::: RECORDS SHOWN

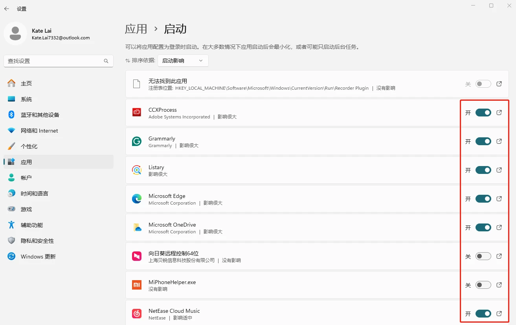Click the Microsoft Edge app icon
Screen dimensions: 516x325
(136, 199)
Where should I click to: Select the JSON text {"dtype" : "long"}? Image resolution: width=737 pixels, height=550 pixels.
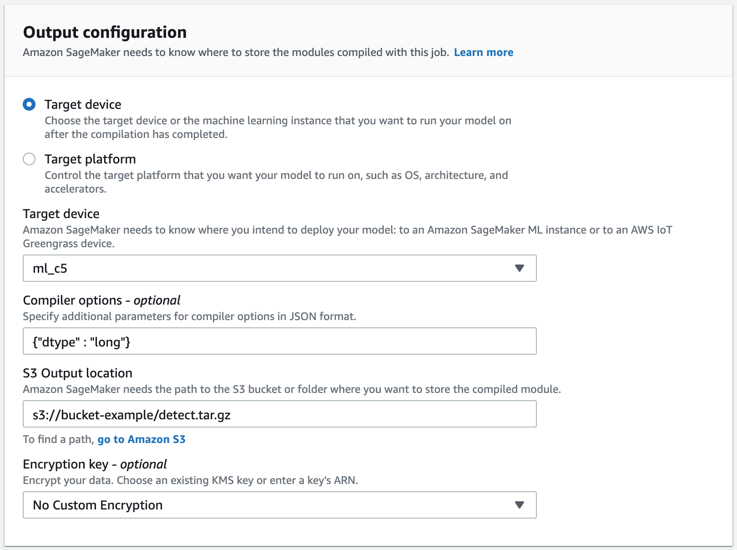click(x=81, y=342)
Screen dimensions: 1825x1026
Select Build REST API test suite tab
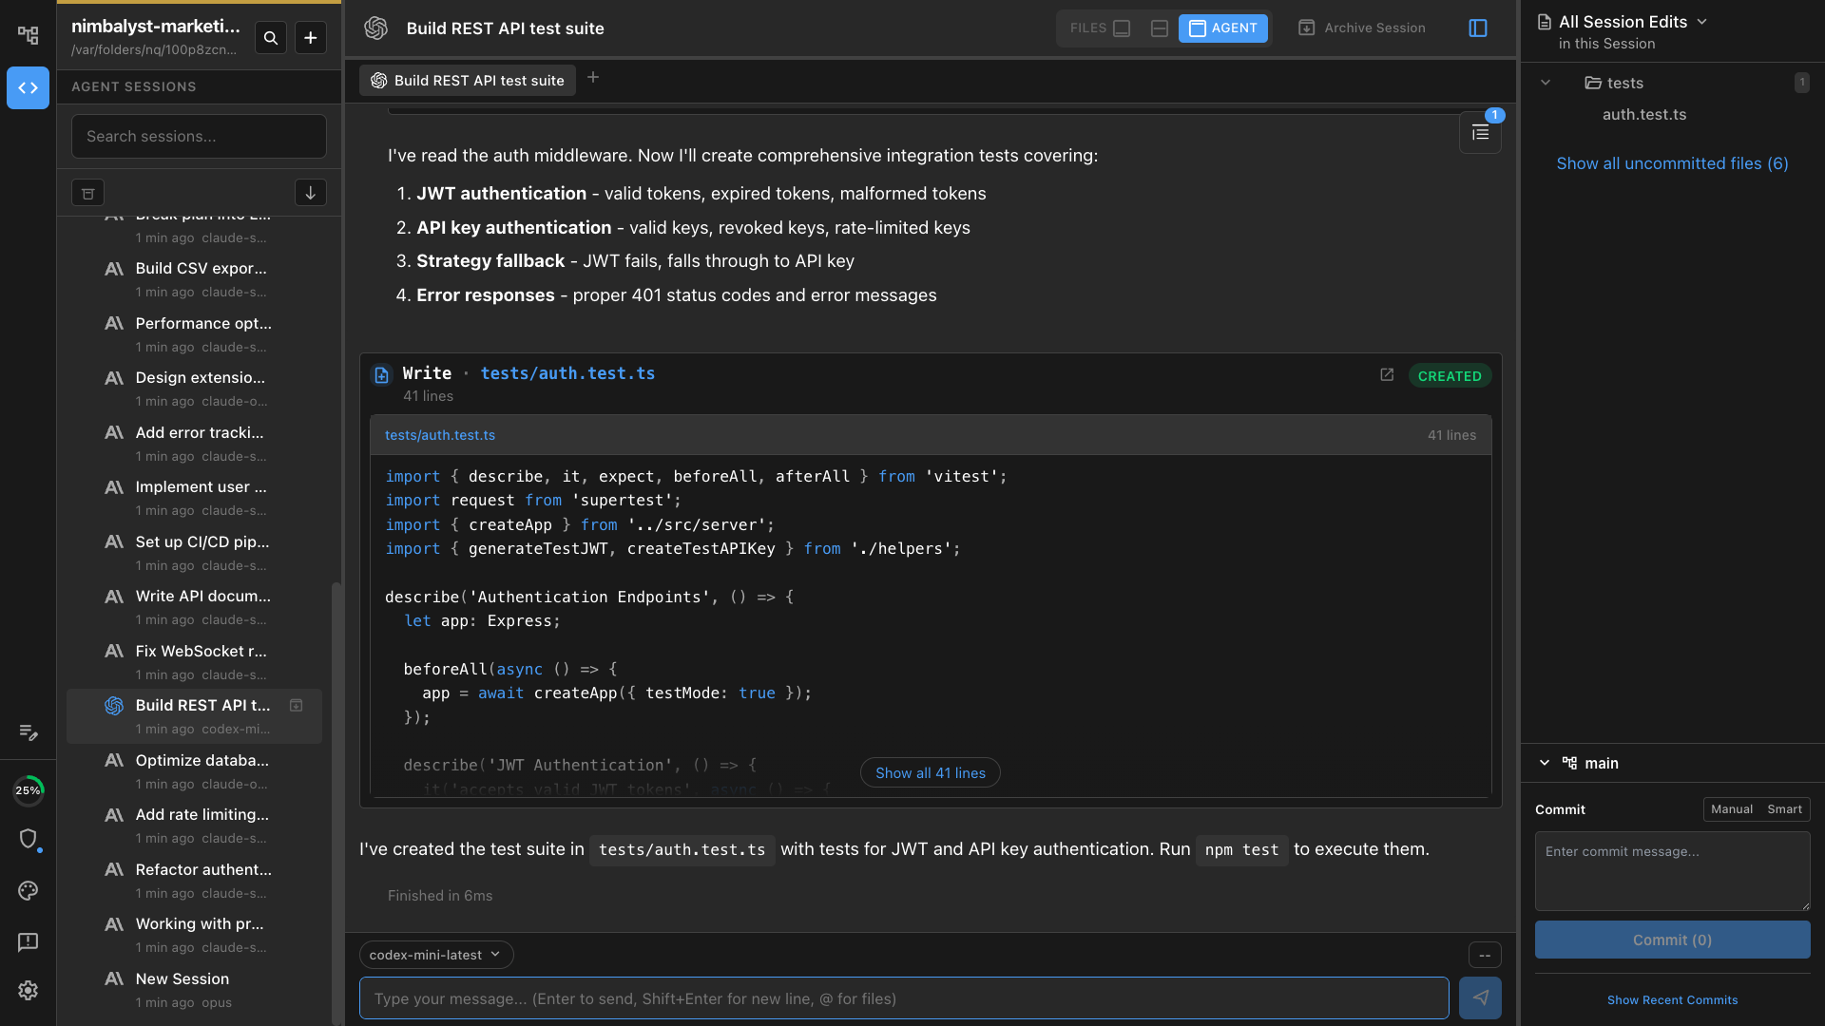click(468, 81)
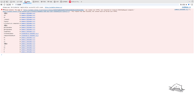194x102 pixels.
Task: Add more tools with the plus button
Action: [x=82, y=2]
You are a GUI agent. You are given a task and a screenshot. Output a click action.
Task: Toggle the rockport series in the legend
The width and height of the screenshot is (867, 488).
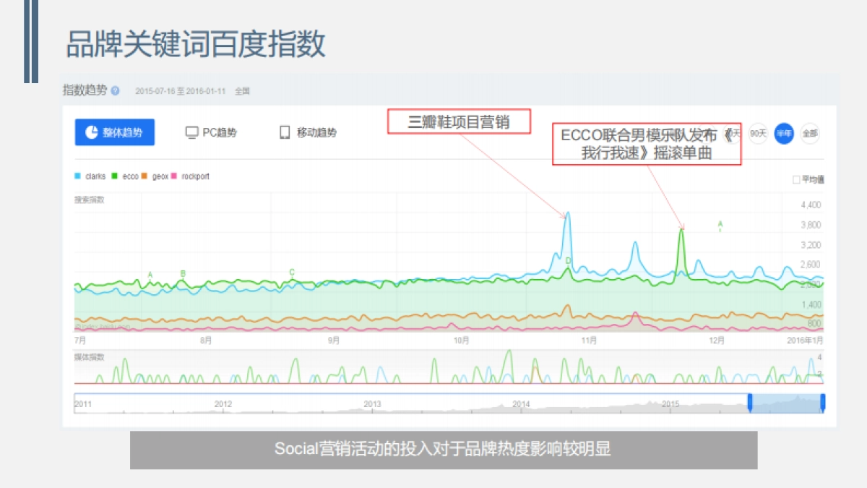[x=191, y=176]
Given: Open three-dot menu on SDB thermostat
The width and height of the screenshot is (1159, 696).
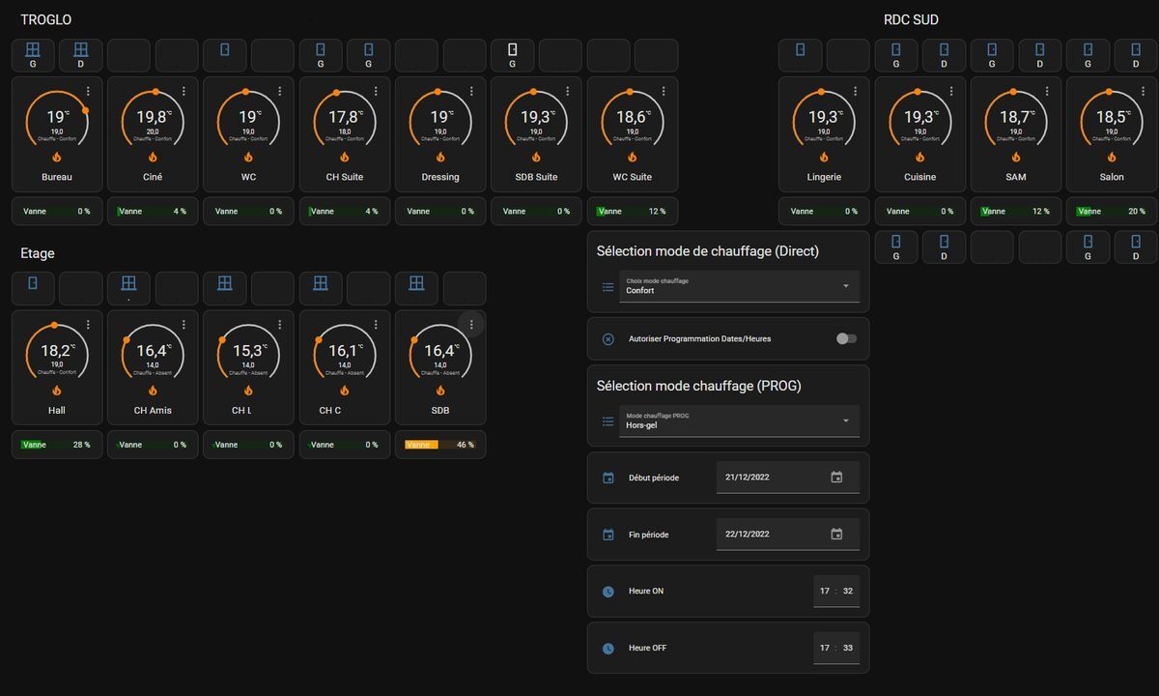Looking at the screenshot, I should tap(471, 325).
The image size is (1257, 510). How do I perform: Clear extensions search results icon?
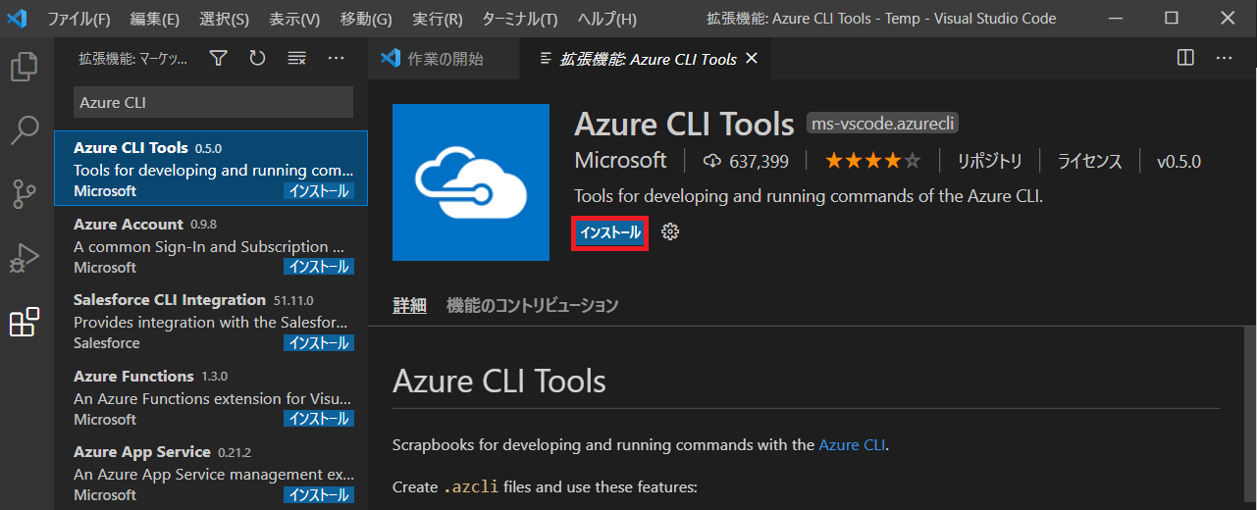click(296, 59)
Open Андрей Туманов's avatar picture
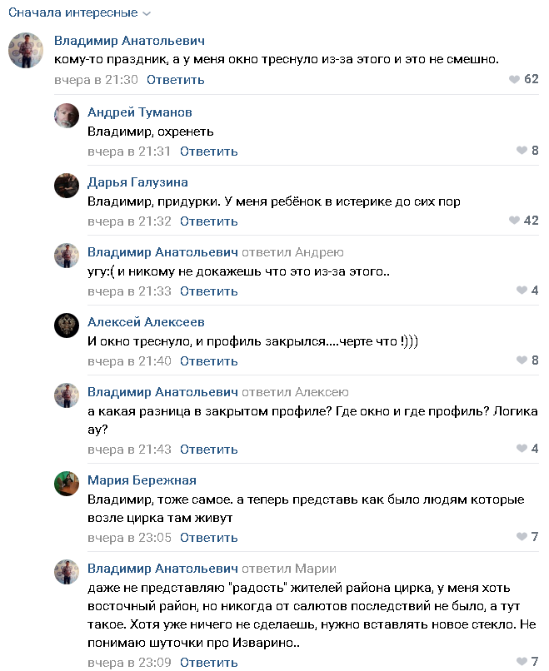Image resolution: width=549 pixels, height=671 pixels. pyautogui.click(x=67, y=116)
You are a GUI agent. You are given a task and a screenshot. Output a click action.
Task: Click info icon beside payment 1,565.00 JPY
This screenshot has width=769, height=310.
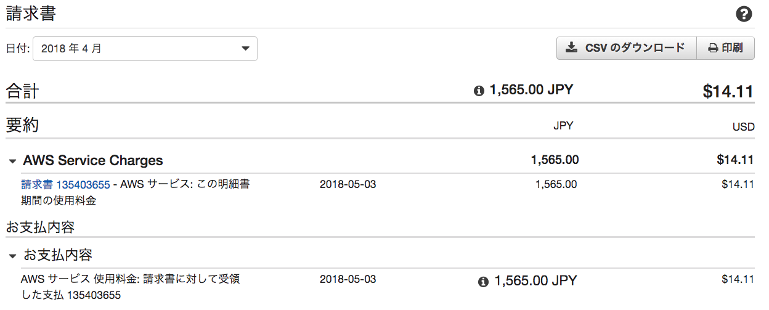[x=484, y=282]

::::::

GIVEN INSTRUCTION: Extract each line of the items above that contains the word "Select", matching case exactly.

CORRECT RESULT:
Where should I click to: Select the JSON text {"dtype" : "long"}? Image resolution: width=737 pixels, height=550 pixels.
Select Build REST API test suite tab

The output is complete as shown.